-- Supplied information follows --

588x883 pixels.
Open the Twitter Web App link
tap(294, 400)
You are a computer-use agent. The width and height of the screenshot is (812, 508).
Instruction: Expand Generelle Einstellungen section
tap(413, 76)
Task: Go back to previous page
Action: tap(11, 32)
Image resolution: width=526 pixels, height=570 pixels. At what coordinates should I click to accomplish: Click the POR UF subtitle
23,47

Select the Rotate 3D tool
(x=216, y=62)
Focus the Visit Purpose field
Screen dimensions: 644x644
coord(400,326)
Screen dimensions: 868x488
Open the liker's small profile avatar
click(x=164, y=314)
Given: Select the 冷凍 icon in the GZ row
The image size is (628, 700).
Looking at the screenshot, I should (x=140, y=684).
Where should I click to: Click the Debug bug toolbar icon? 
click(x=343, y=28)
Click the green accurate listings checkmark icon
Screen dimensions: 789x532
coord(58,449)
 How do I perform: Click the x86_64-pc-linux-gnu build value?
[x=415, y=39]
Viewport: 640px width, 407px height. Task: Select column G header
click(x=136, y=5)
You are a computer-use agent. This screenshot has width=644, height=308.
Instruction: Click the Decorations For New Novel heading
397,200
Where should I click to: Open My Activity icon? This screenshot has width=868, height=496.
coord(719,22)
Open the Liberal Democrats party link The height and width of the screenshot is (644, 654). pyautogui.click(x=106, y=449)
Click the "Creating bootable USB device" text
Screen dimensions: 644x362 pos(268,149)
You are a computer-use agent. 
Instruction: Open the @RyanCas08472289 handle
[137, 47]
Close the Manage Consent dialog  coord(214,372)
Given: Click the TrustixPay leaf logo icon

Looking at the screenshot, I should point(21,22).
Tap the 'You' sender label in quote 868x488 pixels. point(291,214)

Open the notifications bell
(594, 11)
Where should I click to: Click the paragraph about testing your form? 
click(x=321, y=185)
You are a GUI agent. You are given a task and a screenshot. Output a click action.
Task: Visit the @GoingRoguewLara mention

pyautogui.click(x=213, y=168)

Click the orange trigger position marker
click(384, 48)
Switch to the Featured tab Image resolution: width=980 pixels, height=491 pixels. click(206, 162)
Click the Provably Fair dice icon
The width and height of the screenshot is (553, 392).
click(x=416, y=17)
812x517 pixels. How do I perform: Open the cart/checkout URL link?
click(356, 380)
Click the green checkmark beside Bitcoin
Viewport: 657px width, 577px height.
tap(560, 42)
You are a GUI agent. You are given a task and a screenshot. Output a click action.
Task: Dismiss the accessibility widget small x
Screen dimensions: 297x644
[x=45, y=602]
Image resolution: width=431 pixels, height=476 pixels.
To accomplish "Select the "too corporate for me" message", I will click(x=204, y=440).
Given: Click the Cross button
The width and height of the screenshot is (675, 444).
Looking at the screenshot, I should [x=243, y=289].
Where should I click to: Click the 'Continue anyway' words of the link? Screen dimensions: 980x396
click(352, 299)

-- Supplied information concluded --

### Task instructions
State how many lines of the entries include the string "computer", with nothing besides the number.

### Written answer
3